> [Task prompt]:
Scan the records below for the line with "The image size is (867, 299)." and the line with "Click the Xiaomi Inc. member company value". Repeat those two lines and every line between them exactly, and nothing else.

Records from a data collection:
■ ■ ■ ■ ■

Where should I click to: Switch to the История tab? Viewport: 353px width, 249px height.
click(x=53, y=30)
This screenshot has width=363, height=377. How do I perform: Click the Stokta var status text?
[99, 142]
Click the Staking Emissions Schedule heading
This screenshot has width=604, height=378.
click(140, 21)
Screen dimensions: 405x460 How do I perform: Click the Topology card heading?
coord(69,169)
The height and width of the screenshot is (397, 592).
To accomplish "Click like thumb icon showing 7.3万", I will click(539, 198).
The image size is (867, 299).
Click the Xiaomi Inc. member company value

■ ■ ■ ■ ■

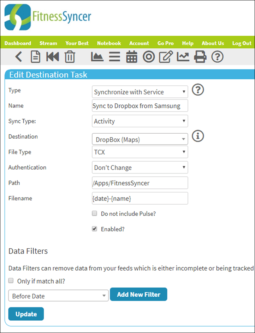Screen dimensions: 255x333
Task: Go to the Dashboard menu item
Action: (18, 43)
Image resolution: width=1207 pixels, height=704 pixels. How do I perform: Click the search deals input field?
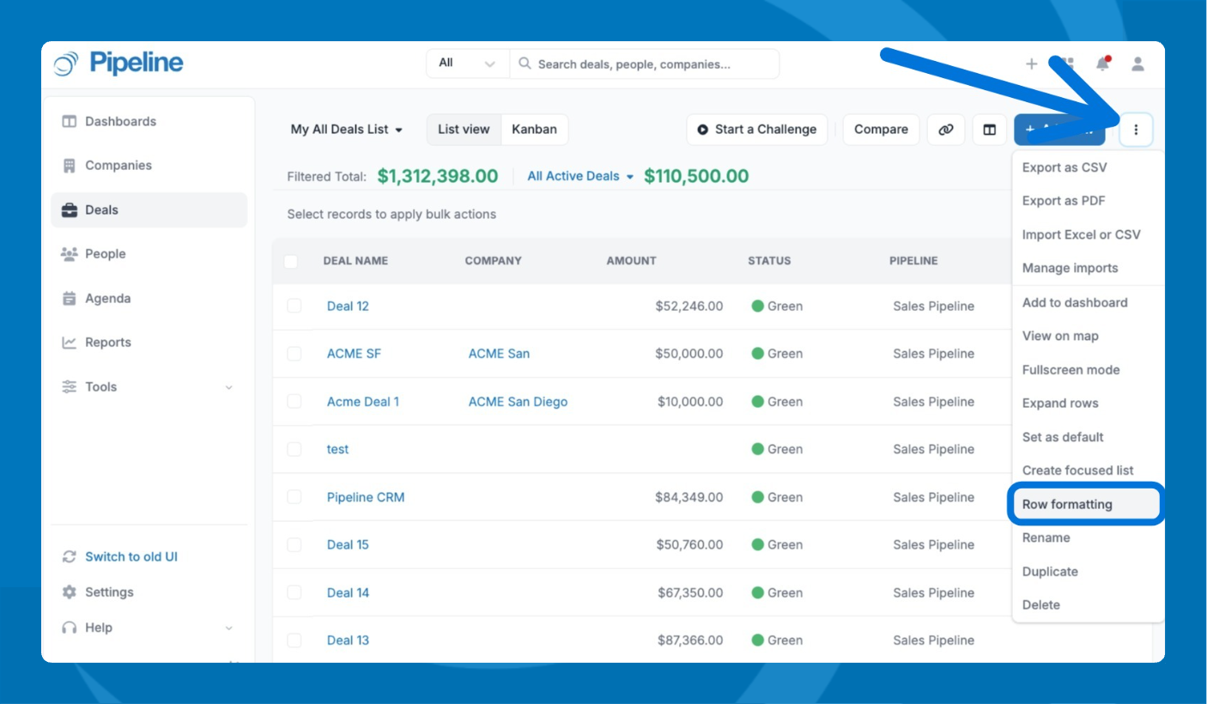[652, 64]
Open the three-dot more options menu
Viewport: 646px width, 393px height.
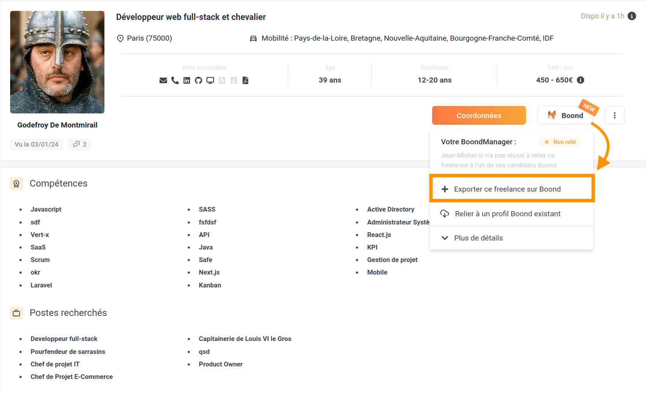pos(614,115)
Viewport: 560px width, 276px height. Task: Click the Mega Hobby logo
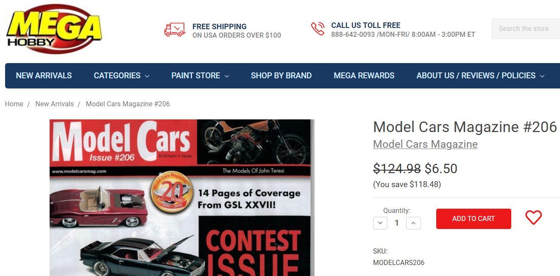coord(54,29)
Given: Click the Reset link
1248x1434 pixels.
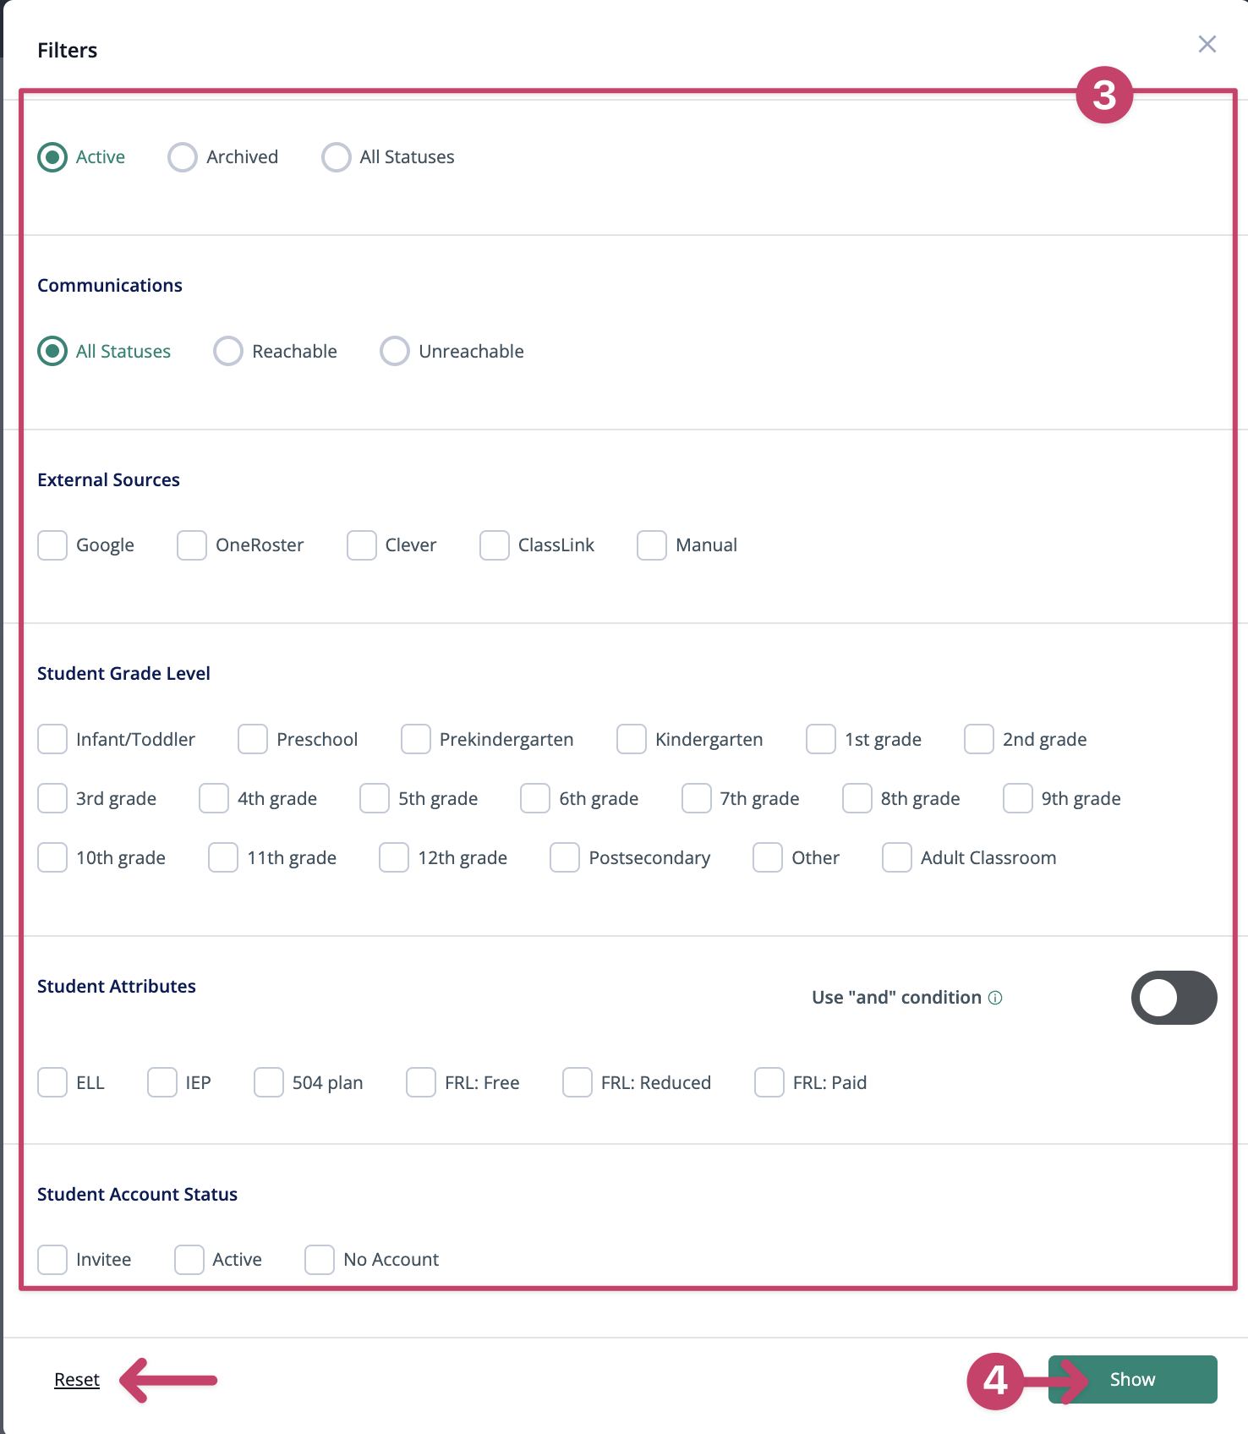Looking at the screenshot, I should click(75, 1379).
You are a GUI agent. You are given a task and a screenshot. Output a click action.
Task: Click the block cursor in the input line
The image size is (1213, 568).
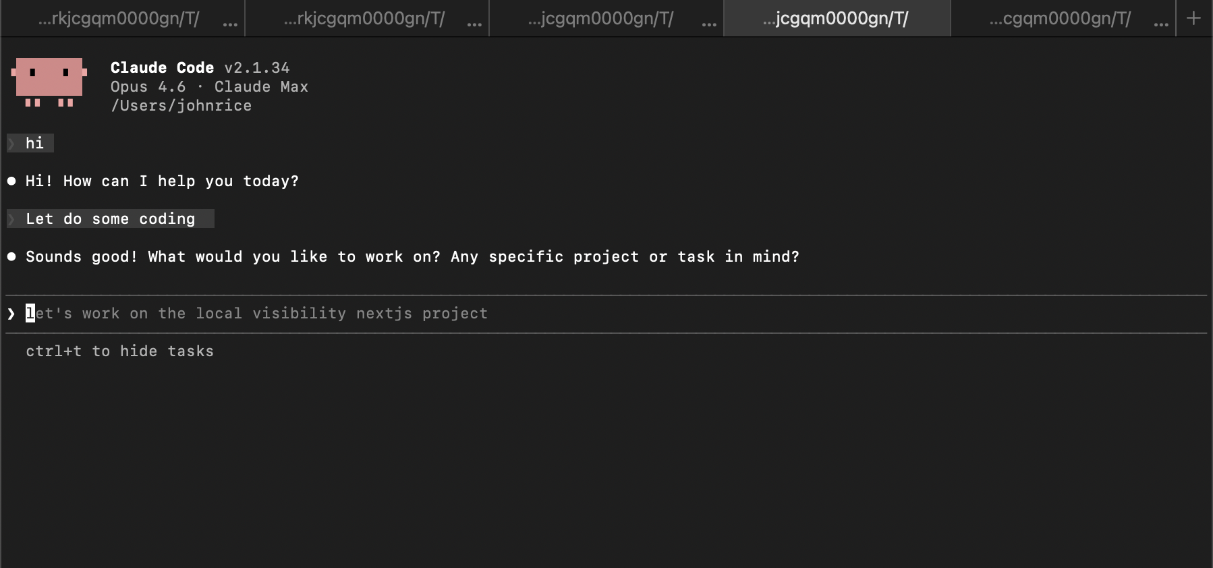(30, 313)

■ ■ ■ ■ ■

> [Solution to this problem]:
The image size is (867, 299).
Click the Xiaomi Inc. member company value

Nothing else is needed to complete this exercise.